As before, award-winning Hamilton-based Modernist architect Anthony Butler (retired) has done all research, which, not surprisingly, is thorough, insightful and offers anecdotal tidbits via on-screen text. For instance, it’s during the video tour of the 1966 escarpment home built for Dr. John Fawcett that viewers learn the architect, Trevor Garwood-Jones, was responsible for the Mondrian mural in the foyer, and that the house’s striking barrel-vault roof was “manufactured off-site and delivered and installed in one piece.” Viewers get to walk through a private courtyard, open the door and then look out of the thin Italianate arched window from the good doctor’s study.
Also on the escarpment is Joseph Bogdan’s 1963 Ranalli house with its incredible exterior massing and interplay of long vertical windows and mid-section clerestories; a walk inside shows how those long “embrasure-like” windows frame and light a floating, sculptural staircase.
Interestingly, there are houses by a father and a son. John Douglas Kyles, the father, designed the oldest house in the exhibit, a 1959 Y-shaped rancher for Dr. Dingwall on Hamilton’s west mountain.
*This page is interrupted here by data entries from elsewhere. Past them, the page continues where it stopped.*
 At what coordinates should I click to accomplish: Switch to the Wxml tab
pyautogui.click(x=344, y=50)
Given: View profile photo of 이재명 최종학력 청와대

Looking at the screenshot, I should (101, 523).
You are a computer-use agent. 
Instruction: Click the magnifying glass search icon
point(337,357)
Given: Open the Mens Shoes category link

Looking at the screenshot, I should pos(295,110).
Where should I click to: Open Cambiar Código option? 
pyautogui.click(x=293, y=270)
Not only does it have a commanding view of Hamilton’s skyline, on a clear day you can see the Toronto skyline as well. The exhibit’s youngest house, by son Lloyd, is the 1972 Hammond house, a rancher near the border of Dundas and Ancaster with a wraparound deck and a massive chimney piecing the low-slung roof.
Also on offer is a residence by SLEEK researcher Anthony Butler, the tall and lanky 1969 Garnett residence on a 22-acre site near Dundas, with fenestration and floor levels to thrill, and a 1964 home for Hamilton’s then City Clerk, Mr. Simpson, by Hamilton City Hall architect Stanley Roscoe with a gorgeous wooden screen to separate foyer from living room.
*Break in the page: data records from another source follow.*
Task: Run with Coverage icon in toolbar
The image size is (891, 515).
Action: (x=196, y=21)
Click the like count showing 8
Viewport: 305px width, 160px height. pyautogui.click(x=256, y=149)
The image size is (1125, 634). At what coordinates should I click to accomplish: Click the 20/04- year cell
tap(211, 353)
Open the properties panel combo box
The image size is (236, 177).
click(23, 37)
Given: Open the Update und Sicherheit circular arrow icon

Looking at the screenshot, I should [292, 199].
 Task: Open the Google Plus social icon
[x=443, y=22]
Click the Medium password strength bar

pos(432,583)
Refreshingly, each video eschews shelter magazine clinicalness to present the homes as they really are: “I’m not interested in shooting a stage set,” explains Mr. Crawford. “It also communicates that people really do live in these things in a very normal way, so whether that’s magazines around or comfortable chairs…or whatever.” In other words, Mr. Crawford is doing his bit to dispel the myth that Modernist architecture is cold and inhabited exclusively by intellectual aesthetes wearing complicated eyeglasses.
It helps, too, that HIStory + HERitage is a welcoming and cozy place that invites people of all stripes through its doors. “I want everybody to come in,” affirms Mr. Crawford. “I didn’t do this show for architects; on the other hand it doesn’t offend architects when they come in.” This is good, since rather than preaching to the choir, what’s needed in this age of teardowns is a way to make Modernism approachable to townhouse-dwelling blue collar workers and bankers in Georgian mansions alike.
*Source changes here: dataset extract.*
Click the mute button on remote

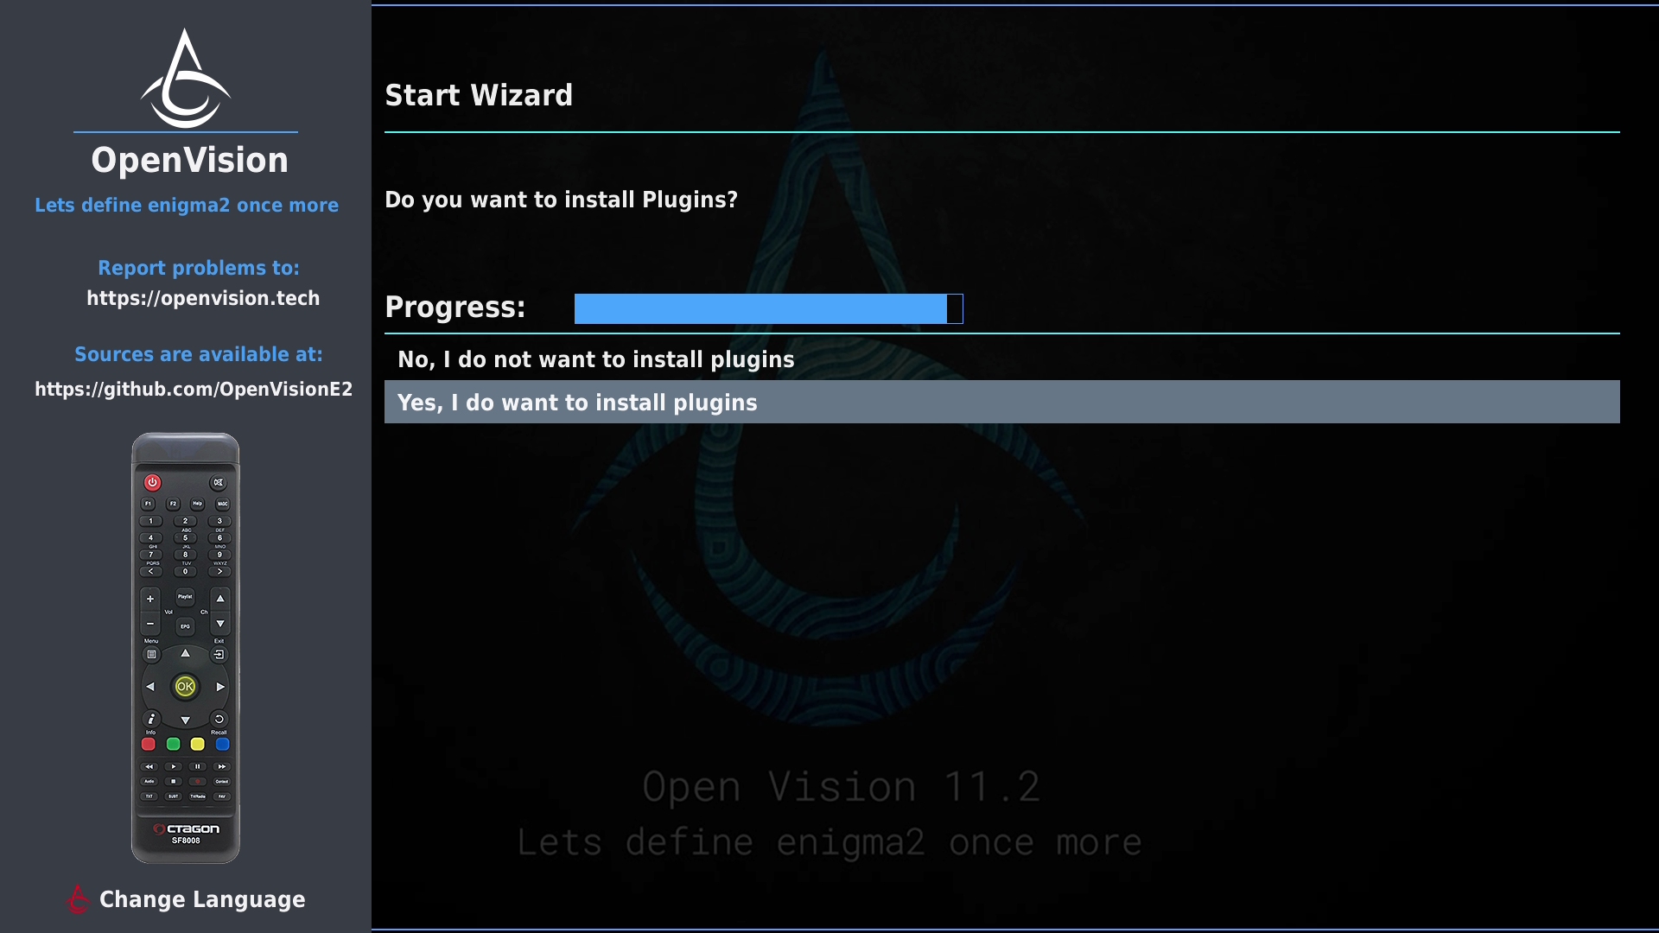pyautogui.click(x=219, y=482)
But can a gallery show really change minds? “I know that I did because people said so,” answers Mr. Crawford matter-of-factly. “They’d driven past houses like these – or in fact these houses –and I think helping them [virtually] go inside and see the volumes and the light and the interconnectivity of the rooms … people got a sense that it was rich heritage.”
For the converted who wish to take the experience home, H+H is selling calendars and a tidy little booklet (that features houses from both exhibits) for $15 each.
And if that’s still not enough, there’s always next November: “We could easily do a SLEEK 3 and a SLEEK 4; there are so many other high quality mid-century modern homes still to do.”